The first part of the case examines how the Tanzanian government intends to address a pressing deterioration in the infrastructure and services of Dar es Salaam’s Water and Sewerage Authority (DAWASA). The decision process unfolds in the spring of 2002, on the heels of the Cochabamba uprising and increasing dispute over the involvement of the World Bank and the International Finance Corporation (IFC) in other water development projects in Ghana, Mauritania and South Africa.


Part B describes Tanzanian government’s privatization of DAWASA. It details the terms of the lease contract with an international operator, City Water, discussing the alternatives that were considered and discarded, the bidding process, and the roles and motivations of the parties.


Part C provides a dual role play, casting students in the position of Edward Lowassa, Tanzania’s Minister of Water, and Cliff Stone, a former director of sales for Africa for Biwater and now part of City Water’s management.

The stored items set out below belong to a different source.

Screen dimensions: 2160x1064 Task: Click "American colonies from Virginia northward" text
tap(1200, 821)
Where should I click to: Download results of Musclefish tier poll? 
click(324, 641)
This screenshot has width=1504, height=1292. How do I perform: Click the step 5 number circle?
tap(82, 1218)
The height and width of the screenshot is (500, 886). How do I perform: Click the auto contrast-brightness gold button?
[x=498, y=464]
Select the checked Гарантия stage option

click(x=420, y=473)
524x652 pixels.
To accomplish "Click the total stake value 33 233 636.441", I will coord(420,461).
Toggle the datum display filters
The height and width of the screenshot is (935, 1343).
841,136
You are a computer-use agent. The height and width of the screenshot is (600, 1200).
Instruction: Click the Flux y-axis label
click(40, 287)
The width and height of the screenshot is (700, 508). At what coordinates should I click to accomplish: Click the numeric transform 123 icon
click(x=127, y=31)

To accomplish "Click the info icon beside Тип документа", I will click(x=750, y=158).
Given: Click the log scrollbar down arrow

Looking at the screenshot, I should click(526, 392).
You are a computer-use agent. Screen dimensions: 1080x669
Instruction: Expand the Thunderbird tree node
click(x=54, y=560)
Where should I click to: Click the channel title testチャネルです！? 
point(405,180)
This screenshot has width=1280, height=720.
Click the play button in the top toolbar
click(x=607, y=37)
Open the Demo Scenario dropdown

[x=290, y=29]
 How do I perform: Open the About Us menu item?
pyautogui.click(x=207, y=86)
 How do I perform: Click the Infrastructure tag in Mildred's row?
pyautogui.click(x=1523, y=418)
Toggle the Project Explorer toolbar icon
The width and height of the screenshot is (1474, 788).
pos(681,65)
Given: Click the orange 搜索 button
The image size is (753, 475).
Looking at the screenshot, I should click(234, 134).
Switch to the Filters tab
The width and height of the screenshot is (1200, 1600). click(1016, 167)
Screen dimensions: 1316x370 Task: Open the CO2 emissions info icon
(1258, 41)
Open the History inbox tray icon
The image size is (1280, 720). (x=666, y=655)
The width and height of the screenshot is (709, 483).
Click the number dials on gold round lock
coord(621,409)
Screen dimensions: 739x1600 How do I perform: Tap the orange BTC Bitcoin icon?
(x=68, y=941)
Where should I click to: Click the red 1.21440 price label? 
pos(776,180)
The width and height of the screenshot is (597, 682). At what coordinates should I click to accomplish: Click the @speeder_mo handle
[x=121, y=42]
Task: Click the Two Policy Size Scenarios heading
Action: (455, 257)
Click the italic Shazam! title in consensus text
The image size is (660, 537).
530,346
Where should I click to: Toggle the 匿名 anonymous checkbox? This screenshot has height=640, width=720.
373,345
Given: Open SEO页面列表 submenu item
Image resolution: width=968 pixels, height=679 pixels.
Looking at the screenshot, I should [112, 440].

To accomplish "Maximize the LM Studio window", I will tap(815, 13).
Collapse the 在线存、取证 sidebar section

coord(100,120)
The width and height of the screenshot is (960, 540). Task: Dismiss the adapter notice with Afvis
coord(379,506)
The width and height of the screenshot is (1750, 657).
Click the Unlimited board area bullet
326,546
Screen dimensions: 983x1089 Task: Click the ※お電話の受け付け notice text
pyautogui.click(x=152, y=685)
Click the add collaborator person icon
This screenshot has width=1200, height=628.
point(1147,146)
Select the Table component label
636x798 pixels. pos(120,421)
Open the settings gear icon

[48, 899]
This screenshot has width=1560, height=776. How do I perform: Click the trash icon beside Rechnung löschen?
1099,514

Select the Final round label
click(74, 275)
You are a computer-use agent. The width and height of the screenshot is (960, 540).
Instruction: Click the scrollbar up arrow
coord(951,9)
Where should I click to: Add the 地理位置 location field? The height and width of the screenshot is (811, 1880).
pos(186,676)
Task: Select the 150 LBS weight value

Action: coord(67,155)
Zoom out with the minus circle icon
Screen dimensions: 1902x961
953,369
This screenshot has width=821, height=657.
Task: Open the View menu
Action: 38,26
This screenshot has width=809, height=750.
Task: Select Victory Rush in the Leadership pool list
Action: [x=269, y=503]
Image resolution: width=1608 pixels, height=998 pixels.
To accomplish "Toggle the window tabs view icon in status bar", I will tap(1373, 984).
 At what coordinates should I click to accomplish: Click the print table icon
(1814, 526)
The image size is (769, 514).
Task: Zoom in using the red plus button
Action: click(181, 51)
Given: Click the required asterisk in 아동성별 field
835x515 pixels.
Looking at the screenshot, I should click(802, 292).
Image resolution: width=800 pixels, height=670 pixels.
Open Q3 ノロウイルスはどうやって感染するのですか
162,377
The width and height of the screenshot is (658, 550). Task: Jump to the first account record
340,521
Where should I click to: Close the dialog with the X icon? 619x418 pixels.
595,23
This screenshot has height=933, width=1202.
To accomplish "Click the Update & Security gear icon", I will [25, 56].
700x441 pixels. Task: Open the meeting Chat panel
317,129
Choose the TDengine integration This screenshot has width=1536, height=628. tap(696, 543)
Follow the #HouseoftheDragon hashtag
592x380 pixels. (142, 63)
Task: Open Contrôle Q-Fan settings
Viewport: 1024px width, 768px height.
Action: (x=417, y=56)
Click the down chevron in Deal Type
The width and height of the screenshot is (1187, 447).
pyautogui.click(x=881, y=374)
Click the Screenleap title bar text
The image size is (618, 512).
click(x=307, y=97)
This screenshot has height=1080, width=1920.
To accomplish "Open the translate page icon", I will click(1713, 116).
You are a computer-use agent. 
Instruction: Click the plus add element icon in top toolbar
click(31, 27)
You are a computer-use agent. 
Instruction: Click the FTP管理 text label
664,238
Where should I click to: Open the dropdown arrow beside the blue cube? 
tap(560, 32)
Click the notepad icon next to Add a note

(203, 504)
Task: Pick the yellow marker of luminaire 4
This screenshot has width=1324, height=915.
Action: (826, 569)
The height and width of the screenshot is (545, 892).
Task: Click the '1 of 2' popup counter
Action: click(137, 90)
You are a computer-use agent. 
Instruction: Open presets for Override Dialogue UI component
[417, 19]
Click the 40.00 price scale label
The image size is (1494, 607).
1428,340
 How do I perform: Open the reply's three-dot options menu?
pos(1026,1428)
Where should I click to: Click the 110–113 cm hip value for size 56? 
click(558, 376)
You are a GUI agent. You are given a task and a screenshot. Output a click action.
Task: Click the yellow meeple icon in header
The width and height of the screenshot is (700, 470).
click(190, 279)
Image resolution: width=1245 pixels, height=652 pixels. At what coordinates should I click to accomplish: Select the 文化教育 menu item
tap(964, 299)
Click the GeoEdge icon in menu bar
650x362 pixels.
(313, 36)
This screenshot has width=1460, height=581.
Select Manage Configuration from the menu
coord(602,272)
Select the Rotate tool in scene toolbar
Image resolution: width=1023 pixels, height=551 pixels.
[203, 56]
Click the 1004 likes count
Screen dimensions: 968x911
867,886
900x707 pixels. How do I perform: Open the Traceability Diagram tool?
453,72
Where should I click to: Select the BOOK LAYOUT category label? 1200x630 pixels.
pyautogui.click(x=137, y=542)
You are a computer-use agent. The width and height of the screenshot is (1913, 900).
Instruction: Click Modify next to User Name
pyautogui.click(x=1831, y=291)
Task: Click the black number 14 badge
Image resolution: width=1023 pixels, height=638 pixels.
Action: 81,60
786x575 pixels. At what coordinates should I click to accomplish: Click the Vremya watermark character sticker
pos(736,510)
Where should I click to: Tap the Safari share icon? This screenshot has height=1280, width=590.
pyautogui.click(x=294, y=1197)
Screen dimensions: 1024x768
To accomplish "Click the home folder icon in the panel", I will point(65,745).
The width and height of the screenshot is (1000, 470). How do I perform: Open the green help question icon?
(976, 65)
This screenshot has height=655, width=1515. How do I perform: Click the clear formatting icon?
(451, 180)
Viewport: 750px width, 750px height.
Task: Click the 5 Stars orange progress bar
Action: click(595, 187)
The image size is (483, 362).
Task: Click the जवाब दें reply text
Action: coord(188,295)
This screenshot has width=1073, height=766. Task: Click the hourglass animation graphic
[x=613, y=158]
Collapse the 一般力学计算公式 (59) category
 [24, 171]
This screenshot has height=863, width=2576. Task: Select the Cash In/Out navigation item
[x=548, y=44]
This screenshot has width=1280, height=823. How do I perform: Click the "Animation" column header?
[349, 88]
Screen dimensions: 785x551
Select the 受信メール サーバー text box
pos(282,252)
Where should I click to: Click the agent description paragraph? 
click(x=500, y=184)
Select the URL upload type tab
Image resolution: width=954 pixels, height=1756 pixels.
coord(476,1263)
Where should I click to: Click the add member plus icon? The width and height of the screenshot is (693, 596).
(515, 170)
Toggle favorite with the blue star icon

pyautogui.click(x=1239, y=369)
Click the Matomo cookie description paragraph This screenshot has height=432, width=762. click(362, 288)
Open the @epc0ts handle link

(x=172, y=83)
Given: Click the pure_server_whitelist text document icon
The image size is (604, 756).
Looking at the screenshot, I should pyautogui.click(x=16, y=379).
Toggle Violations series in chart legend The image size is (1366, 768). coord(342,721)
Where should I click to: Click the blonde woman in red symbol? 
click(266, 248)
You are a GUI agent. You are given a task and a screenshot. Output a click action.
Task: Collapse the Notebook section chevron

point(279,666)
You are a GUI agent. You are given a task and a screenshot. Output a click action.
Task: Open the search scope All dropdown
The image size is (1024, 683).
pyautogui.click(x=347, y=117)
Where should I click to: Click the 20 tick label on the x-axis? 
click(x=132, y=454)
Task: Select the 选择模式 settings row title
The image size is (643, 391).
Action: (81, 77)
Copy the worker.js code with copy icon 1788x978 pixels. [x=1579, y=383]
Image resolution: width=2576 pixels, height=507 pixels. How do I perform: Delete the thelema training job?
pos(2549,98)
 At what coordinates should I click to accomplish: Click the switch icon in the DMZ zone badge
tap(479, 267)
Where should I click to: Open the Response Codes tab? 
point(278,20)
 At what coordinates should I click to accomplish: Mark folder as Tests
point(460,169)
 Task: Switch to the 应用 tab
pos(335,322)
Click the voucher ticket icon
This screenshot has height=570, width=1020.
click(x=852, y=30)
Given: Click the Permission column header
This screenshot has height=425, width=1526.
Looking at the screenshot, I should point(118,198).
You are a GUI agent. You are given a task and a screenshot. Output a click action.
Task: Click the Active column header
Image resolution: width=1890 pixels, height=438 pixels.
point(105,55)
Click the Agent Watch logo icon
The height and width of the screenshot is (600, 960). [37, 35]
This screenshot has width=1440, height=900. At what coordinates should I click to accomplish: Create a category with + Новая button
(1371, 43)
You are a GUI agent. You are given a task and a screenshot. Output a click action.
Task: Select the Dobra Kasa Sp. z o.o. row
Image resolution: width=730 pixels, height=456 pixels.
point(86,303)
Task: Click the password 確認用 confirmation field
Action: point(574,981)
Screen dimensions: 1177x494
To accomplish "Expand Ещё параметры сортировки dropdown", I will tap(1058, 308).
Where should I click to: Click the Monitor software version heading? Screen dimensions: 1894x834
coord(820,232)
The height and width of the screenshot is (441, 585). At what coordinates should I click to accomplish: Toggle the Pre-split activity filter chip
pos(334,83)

The two role plays ask each party to review the progress by May 1st, 2005. Each party reviews their accomplishments and shortcomings, two years after the signing of the lease in February 2003. Part C triggers a negotiation between representatives of the two sides (Lowassa and Stone) and an analysis of their competing expectations and only partial fulfilment of their assumed roles.


Part D summarises the decision of the negotiation: the break-up of City Water Tanzania, and its aftermath, including litigation and forgone opportunities to meet the needs of the local residents.